◆ WHAT THE EXERCISE ASKS
Quote every line exactly, from the one containing "Task: Refresh metrics" down through the one containing "Action: [x=1379, y=481]", and leave the pictures out of your answer.

◆ INPUT MATERIAL
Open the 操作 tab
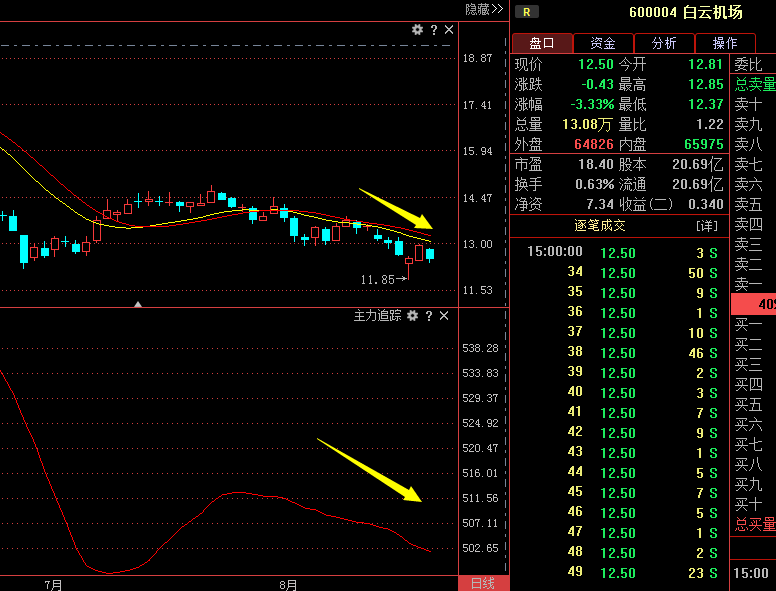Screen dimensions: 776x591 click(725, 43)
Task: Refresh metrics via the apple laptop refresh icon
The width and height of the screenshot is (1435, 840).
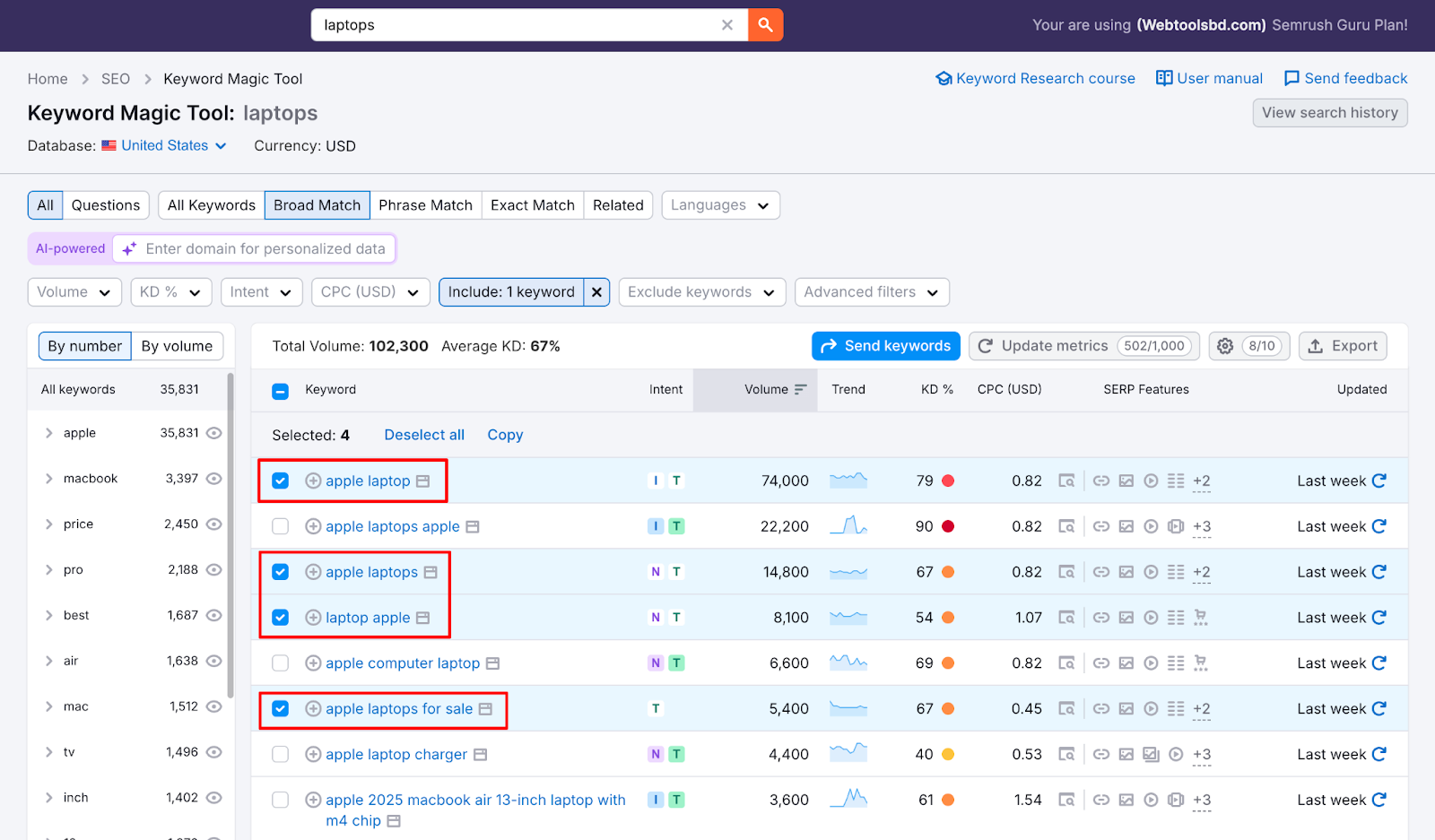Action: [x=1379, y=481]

* * *

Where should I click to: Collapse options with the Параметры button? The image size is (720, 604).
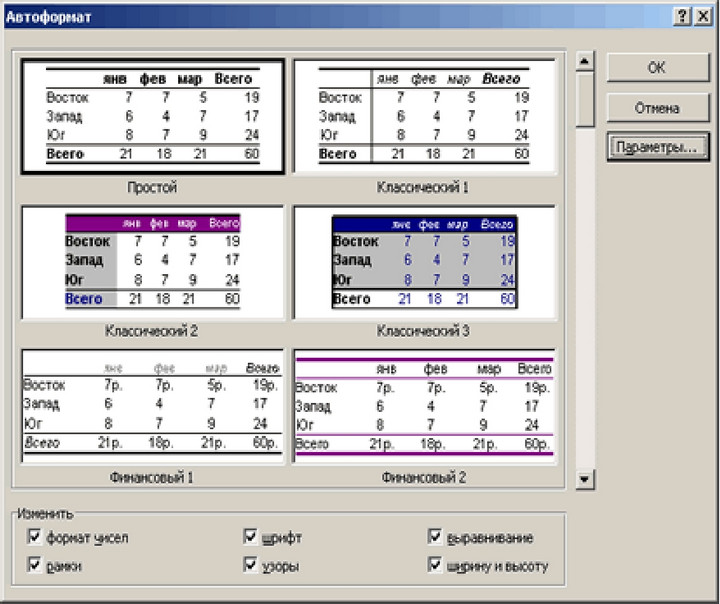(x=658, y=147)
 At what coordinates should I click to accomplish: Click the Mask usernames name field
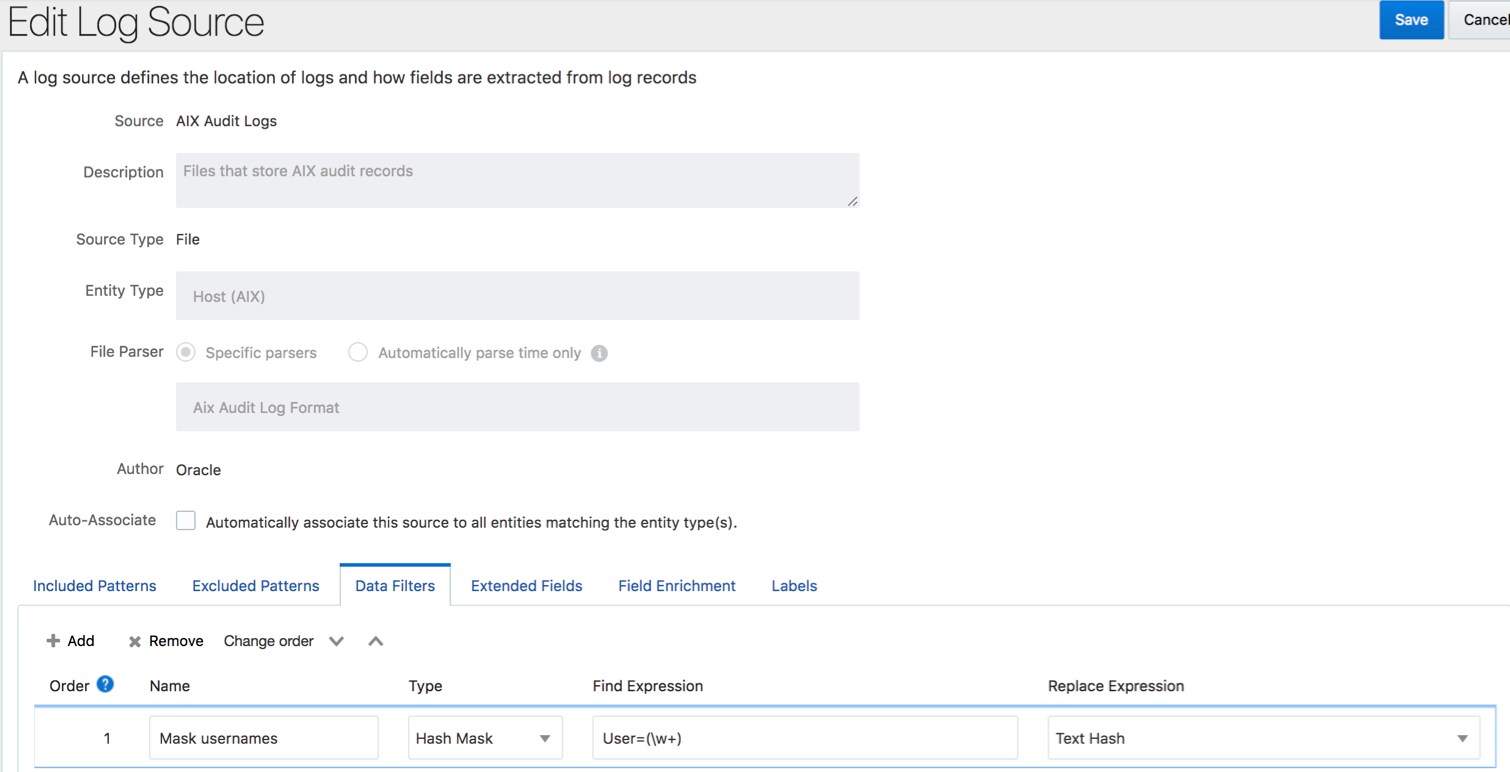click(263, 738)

◆ TASK RESULT
Task: Refresh metrics via the apple laptop refresh icon
The width and height of the screenshot is (1435, 840).
Action: [x=1379, y=481]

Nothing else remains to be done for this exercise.